Aristote notait en outre que, l’homme étant un « animal politique » qui vit dans des sociétés organisées, son bonheur comporte forcément une dimension civique. Défenseur des Lumières, le philosophe allemand Kant montrera au 18ème siècle que l’impératif de l’éthique est de toujours « traiter l’humanité en soi et dans les autres comme une fin, jamais seulement comme un moyen » : ce qui heurte de front la logique exploiteuse du capitalisme qui, précisera Marx, « n’enfante la richesse qu’en épuisant ses deux sources, la Terre et le travailleur ». Refusant cette logique de mort et se faisant les porte-drapeau à des degrés divers des classes populaires émergeant sur la scène historique sous l’impulsion de la Révolution jacobine, Maximilien Robespierre (le vrai fondateur de la République française), puis Gracchus Babeuf (l’initiateur, selon Marx, du « premier parti communiste de l’histoire ») firent brièvement triompher l’idée que « le but de la société est le bonheur commun » (première Constitution de la République française). Enfin, dans leur Manifeste du Parti communiste, Marx et Engels expliqueront que le communisme vise à l’accomplissement solidaire des individus car par « communisme » il faut entendre un mode de production dans lequel « le développement de chacun devient la clé du développement de tous »...

DU PLAISIR GRATUIT D’EXISTER ET DE COEXISTER... SANS MM. LES CAPITALISTES...

Bref, retraités d’aujourd’hui, de demain ou d’après-demain, annonçons sans complexe la couleur aux parasites qui nous trouvent toujours trop « gourmands » : en ce brûlant Décembre 2019, nous refusons la retraite par points et nous revendiquons la retraite à soixante ans (et encore plus tôt si possible), pas seulement parce que nous savons bien que chacun devient moins productif et physiquement plus fragile avec l’âge, mais parce que le but même du travail humain, y compris quand il est porteur d’épanouissement personnel (et c’est loin d’être la situation majoritaire des salariés dans nos sociétés divisées en classes) est d’affranchir l’homme du règne de la contrainte économique et étatique, en un mot d’en faire un être libre, égal à ses concitoyens et solidaire de tous ses contemporains. C’est-à-dire de permettre à chacun de devenir son propre maître pour, solidairement avec autrui et à égalité avec lui, goûter la vie et en célébrer gratuitement les beautés par l’activité créatrice libre – y compris quand elle est ardue et exigeante, comme le sont par ex. la recherche scientifique, la création artistique, l’engagement bénévole au service des siens, de son pays et de l’humanité, sans parler de l’engagement politique au sens vrai du mot (contribuer de manière éclairée aux décisions démocratiques d’une société tournée d’émancipation).

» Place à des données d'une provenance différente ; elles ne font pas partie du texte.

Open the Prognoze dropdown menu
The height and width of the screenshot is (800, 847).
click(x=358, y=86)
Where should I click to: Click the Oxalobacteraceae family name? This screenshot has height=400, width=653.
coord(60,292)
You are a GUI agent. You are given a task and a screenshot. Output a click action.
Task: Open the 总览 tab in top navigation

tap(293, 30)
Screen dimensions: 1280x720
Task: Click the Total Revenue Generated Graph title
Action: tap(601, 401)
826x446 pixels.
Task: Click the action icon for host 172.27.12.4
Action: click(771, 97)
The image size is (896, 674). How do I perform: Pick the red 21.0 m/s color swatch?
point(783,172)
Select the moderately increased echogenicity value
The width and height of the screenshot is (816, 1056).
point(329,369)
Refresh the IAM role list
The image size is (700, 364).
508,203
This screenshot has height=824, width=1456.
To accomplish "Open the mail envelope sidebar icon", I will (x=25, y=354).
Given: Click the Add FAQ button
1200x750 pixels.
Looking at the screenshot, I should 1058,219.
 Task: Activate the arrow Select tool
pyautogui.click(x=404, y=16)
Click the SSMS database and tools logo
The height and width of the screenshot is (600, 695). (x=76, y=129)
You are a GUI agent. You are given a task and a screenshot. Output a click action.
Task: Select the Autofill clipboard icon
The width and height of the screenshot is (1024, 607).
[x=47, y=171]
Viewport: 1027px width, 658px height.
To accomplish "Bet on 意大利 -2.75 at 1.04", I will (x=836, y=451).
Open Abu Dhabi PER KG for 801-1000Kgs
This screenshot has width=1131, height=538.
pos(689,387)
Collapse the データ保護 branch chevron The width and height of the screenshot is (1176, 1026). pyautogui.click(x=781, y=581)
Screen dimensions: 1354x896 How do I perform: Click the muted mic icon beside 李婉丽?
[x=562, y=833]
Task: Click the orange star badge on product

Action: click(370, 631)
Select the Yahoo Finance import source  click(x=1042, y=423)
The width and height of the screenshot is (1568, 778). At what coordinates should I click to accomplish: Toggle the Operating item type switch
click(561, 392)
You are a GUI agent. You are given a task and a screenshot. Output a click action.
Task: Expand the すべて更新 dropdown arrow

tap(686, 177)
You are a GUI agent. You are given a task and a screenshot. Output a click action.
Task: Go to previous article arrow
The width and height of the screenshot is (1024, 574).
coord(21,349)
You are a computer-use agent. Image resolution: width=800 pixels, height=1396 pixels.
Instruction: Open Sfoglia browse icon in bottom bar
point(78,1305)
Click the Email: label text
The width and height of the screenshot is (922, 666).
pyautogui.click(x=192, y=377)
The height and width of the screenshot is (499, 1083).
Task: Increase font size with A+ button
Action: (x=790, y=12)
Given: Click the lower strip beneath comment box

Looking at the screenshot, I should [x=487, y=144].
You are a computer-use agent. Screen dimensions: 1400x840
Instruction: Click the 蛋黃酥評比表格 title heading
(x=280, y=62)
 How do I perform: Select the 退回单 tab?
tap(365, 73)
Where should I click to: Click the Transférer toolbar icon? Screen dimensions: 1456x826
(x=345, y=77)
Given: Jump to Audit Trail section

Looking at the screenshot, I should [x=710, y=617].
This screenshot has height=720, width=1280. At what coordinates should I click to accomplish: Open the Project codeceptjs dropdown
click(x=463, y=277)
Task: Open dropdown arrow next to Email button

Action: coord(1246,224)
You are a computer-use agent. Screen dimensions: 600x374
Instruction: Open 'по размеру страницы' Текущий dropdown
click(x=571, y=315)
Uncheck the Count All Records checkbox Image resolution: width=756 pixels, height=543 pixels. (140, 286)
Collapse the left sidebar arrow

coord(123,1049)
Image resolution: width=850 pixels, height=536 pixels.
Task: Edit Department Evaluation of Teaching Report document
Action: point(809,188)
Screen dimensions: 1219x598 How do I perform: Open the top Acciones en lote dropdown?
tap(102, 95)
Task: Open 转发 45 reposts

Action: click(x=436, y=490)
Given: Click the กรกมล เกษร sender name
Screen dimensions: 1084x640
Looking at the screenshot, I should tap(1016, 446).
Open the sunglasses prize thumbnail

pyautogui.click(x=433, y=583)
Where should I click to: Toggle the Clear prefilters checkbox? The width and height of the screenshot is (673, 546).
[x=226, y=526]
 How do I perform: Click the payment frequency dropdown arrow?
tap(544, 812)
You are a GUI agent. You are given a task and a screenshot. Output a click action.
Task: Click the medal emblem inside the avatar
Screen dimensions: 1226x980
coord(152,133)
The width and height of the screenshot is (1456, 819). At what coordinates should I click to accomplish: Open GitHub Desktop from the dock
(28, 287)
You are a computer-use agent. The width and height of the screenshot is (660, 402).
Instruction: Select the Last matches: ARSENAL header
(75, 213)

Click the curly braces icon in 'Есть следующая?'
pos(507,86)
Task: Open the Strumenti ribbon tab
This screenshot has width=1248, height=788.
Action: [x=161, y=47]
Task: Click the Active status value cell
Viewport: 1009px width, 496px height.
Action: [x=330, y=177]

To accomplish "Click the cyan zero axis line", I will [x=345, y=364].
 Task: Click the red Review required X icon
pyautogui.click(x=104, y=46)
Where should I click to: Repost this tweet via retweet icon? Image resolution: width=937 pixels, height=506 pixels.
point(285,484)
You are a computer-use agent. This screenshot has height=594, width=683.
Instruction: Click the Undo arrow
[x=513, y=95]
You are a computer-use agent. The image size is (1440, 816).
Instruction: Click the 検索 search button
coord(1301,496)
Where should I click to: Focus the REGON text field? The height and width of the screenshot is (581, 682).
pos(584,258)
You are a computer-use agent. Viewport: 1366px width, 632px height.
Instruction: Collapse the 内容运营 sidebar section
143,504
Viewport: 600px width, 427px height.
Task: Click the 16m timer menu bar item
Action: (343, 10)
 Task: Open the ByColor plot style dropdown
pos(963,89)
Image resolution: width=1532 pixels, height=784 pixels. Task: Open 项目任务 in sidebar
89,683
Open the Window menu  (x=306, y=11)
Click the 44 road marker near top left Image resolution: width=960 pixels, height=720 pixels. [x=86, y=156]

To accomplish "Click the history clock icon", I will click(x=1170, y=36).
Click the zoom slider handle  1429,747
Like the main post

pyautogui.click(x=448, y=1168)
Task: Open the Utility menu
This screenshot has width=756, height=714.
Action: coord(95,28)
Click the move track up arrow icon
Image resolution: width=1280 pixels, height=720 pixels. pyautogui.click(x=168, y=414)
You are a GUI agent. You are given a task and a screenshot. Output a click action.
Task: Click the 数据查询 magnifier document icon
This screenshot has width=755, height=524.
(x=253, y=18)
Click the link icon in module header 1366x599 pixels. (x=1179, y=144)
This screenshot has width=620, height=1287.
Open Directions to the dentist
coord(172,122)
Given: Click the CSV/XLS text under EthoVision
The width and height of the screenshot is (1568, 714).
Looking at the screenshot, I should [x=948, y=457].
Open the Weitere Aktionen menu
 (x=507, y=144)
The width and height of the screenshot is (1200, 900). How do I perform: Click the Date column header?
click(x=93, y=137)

Bref, le sens de l’existence n’est ni de se crever au boulot ni d’« accumuler des points » fébrilement avec la hantise permanente de la précarité et de la misère ; il est de vivre une vie pleinement humaine en partageant avec tous cette chose rare, brève et précieuse : l’existence ; et avec elle, cette jouissance d’être dont Rousseau, le grand inspirateur philosophique et politique des Jacobins, sut si poétiquement parler dans ses Rêveries du promeneur solitaire****. C’est cette transformation radicale dans la manière de « faire humanité » qu’anticipe la Révolution, ce moment de haut partage que le poète communiste Paul Eluard définissait superbement comme ce temps magnifiant où, d’un peuple fracturé par les aliénations et segmentations de toutes sortes, émerge, se fédère et cristallise enfin, dans sa chatoyante diversité, « une foule enfin réconciliée ».

* La remarque s’adresse aussi aux « syndicalistes » à la Laurent Berger (CFDT : C’est Fructueux De Trahir !) dont une journaliste de Radio-France nous apprenait récemment qu’il « n’a jamais travaillé de sa vie ».

** A une époque où le PCF, à bon droit surnommé le « Parti des Fusillés », obtenait 29% des voix et où la CGT sortie de la clandestinité comptait cinq millions d’adhérents, ces ministres communistes d’origine ouvrière mirent deux ans – avant d’être chassés du gouvernement sur pression étatsunienne – pour instaurer la Sécu, les retraites par répartition, le statut des mineurs, le statut des fonctionnaires, la première version du SMIG, le Commissariat à l’Energie Atomique (Joliot-Curie), la relance démocratique de l’Education nationale (sous l’égide d’Henri Wallon), les comités d’entreprise, un Code du travail protecteur, la nationalisation de Renault, des mines, de l’aéronautique, de l’électricité et du gaz, etc. Ils mettaient alors en pratique le programme du Conseil National de la Résistance qui n’était pas intitulé pour rien « LES JOURS HEUREUX ».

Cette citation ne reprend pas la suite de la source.